§ **Work to do**: Pick up the forum thread on getting a column from a NumPy array and continue it after its last sentence, ignoring the lines that follow it.
>> Start Excerpted passage
How do I access the ith column of a NumPy multidimensional array? - python

Given:
test = numpy.array([[1, 2], [3, 4], [5, 6]])
test[i] gives the ith row (e.g. [1, 2]). How do I access the ith column? (e.g. [1, 3, 5]). Also, would this be an expensive operation?

To access column 0:
>>> test[:, 0]
array([1, 3, 5])
To access row 0:
>>> test[0, :]
array([1, 2])
This is covered in Section 1.4 (Indexing) of the NumPy reference. This is quick, at least in my experience. It's certainly much quicker than accessing each element in a loop.

>>> test[:,0]
array([1, 3, 5])
this command gives you a row vector, if you just want to loop over it, it's fine, but if you want to hstack with some other array with dimension 3xN, you will have
ValueError: all the input arrays must have same number of dimensions
while
>>> test[:,[0]]
array([[1],
[3],
[5]])
gives you a column vector, so that you can do concatenate or hstack operation.
e.g.
>>> np.hstack((test, test[:,[0]]))
array([[1, 2, 1],
[3, 4, 3],
[5, 6, 5]])

And if you want to access more than one column at a time you could do:
>>> test = np.arange(9).reshape((3,3))
>>> test
array([[0, 1, 2],
[3, 4, 5],
[6, 7, 8]])
>>> test[:,[0,2]]
array([[0, 2],
[3, 5],
[6, 8]])

You could also transpose and return a row:
In [4]: test.T[0]
Out[4]: array([1, 3, 5])
>> End Excerpted passage
>> Start Material provided
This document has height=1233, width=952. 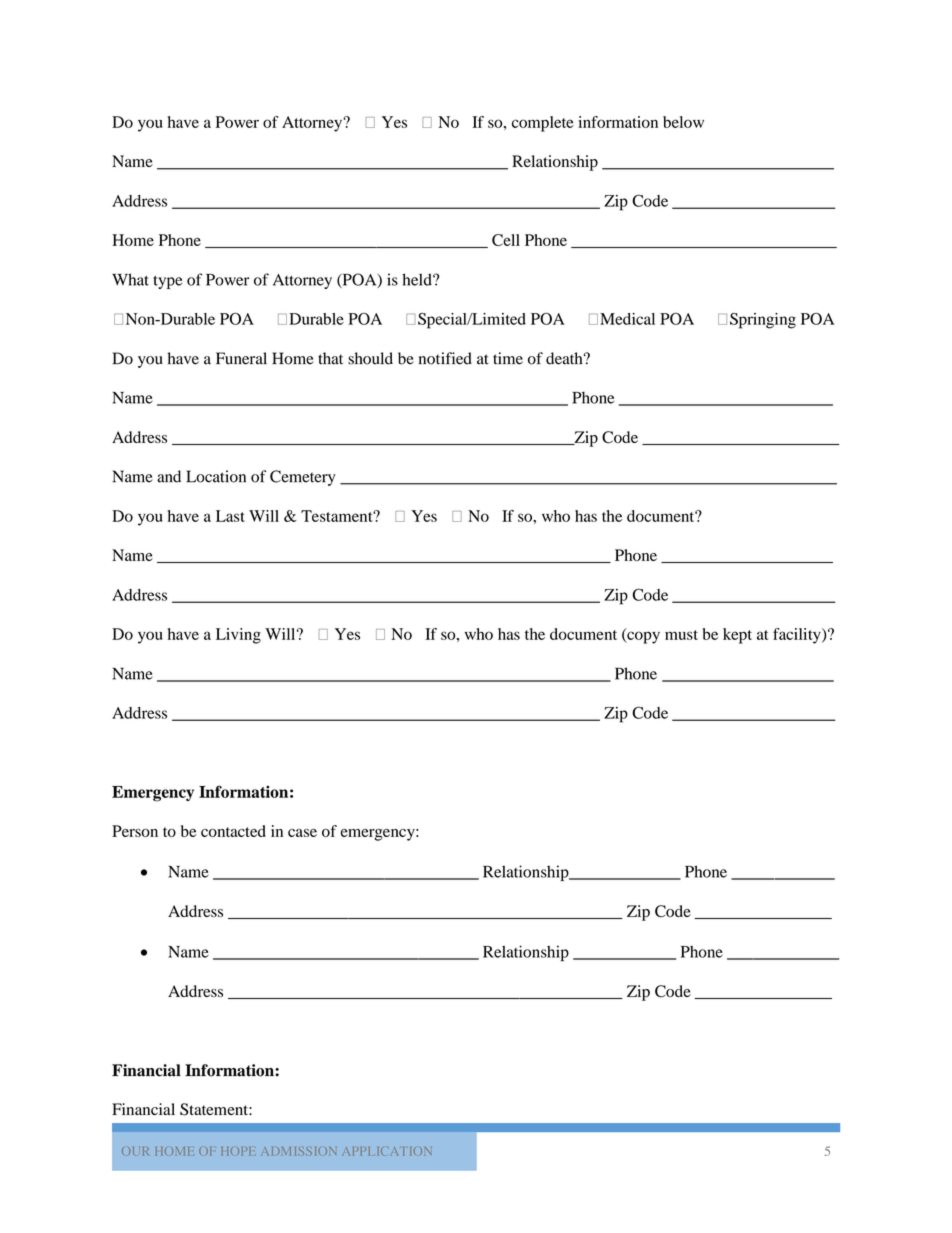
>> End Material provided
§ **The result**:
Although the question has been answered, let me mention some nuances.
Let's say you are interested in the first column of the array
arr = numpy.array([[1, 2],
[3, 4],
[5, 6]])
As you already know from other answers, to get it in the form of "row vector" (array of shape (3,)), you use slicing:
arr_col1_view = arr[:, 1] # creates a view of the 1st column of the arr
arr_col1_copy = arr[:, 1].copy() # creates a copy of the 1st column of the arr
To check if an array is a view or a copy of another array you can do the following:
arr_col1_view.base is arr # True
arr_col1_copy.base is arr # False
see ndarray.base.
Besides the obvious difference between the two (modifying arr_col1_view will affect the arr), the number of byte-steps for traversing each of them is different:
arr_col1_view.strides[0] # 8 bytes
arr_col1_copy.strides[0] # 4 bytes
see strides and this answer.
Why is this important? Imagine that you have a very big array A instead of the arr:
A = np.random.randint(2, size=(10000, 10000), dtype='int32')
A_col1_view = A[:, 1]
A_col1_copy = A[:, 1].copy()
and you want to compute the sum of all the elements of the first column, i.e. A_col1_view.sum() or A_col1_copy.sum(). Using the copied version is much faster:
%timeit A_col1_view.sum() # ~248 µs
%timeit A_col1_copy.sum() # ~12.8 µs
This is due to the different number of strides mentioned before:
A_col1_view.strides[0] # 40000 bytes
A_col1_copy.strides[0] # 4 bytes
Although it might seem that using column copies is better, it is not always true for the reason that making a copy takes time too and uses more memory (in this case it took me approx. 200 µs to create the A_col1_copy). However if we needed the copy in the first place, or we need to do many different operations on a specific column of the array and we are ok with sacrificing memory for speed, then making a copy is the way to go.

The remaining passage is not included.